JOB. State how many lines of the records below contain the string "button". Give only the number.

=== DATA FOR THIS EXERCISE ===

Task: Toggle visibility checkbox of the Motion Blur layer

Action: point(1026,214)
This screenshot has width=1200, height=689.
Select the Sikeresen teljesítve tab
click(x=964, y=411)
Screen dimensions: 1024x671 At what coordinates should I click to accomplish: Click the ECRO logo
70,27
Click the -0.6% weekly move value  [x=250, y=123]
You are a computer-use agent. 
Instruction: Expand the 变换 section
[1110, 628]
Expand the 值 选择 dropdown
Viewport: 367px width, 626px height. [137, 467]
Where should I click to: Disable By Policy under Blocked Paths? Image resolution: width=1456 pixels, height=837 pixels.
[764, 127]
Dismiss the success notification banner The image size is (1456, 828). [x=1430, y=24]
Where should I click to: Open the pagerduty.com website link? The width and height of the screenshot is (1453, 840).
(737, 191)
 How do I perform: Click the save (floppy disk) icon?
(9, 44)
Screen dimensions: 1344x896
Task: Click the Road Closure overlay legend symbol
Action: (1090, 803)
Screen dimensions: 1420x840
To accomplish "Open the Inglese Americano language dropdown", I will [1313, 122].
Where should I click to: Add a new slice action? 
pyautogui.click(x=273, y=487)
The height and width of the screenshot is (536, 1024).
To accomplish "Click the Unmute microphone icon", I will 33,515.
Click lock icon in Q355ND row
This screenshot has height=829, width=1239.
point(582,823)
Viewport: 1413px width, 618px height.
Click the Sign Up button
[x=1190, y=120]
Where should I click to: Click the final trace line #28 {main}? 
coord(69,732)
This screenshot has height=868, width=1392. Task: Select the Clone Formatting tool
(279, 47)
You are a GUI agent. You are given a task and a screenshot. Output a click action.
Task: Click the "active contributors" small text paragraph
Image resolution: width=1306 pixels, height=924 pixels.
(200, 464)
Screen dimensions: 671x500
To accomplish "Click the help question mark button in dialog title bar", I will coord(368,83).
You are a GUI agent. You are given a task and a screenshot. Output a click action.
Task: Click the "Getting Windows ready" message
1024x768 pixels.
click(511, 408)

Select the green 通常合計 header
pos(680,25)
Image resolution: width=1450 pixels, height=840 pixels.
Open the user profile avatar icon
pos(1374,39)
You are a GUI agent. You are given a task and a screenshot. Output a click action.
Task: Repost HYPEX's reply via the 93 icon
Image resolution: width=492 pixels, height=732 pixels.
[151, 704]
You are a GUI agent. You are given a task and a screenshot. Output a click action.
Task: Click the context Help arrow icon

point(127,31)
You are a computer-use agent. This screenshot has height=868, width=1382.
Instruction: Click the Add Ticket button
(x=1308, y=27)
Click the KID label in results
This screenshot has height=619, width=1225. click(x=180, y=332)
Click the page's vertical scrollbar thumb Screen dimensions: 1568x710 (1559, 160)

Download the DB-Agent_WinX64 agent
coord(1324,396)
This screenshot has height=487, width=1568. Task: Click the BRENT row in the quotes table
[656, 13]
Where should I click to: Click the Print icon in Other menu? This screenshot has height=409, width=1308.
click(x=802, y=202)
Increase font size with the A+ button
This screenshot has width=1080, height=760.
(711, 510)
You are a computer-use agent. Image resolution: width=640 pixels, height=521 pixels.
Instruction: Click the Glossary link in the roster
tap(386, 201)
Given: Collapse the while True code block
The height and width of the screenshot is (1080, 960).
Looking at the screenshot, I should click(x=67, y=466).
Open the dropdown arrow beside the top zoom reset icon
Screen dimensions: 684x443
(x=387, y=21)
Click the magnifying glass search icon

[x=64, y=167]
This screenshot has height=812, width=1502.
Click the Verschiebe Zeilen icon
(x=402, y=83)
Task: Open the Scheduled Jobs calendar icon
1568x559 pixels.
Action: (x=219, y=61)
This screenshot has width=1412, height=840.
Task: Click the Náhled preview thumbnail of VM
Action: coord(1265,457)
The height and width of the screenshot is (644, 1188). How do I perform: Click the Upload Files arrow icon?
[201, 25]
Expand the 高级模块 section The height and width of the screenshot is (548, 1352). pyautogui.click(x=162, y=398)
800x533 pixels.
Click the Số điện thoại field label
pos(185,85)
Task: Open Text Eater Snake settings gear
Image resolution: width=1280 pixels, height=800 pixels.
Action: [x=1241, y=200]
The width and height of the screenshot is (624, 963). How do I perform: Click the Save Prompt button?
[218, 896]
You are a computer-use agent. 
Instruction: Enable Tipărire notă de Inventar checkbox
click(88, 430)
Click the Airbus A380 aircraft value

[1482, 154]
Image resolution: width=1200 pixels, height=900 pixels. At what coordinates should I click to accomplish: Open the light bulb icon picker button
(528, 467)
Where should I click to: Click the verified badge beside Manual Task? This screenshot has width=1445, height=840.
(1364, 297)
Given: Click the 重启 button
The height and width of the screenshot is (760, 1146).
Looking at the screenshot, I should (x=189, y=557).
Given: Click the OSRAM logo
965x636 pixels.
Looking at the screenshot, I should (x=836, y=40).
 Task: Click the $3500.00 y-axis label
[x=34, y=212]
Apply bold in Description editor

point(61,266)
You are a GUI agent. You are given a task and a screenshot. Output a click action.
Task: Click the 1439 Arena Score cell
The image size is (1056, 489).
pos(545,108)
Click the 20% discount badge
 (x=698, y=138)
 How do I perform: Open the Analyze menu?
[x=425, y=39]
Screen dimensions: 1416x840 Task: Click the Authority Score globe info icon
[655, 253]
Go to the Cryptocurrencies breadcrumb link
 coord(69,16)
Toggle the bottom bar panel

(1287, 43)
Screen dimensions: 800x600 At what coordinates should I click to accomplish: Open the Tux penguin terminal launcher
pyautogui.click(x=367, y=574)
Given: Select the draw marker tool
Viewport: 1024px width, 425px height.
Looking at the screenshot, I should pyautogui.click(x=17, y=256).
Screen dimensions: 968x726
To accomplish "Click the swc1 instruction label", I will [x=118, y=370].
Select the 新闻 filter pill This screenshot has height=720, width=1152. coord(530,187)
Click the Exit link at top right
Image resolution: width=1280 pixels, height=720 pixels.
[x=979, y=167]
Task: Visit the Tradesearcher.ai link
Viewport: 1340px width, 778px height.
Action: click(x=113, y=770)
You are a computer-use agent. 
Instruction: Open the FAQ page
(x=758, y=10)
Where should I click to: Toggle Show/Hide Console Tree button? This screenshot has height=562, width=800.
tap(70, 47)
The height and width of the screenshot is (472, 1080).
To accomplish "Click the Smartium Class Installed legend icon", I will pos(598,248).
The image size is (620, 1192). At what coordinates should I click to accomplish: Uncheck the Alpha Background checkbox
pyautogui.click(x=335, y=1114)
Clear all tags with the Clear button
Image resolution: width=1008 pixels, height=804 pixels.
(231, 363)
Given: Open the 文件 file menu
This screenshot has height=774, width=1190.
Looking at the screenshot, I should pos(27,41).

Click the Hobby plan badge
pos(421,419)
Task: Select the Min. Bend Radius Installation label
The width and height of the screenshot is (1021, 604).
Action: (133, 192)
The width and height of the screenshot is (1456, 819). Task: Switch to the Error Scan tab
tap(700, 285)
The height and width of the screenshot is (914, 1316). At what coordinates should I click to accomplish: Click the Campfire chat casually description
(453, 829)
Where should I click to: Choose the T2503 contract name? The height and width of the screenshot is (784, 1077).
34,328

===

RESULT FOR THIS TASK. 9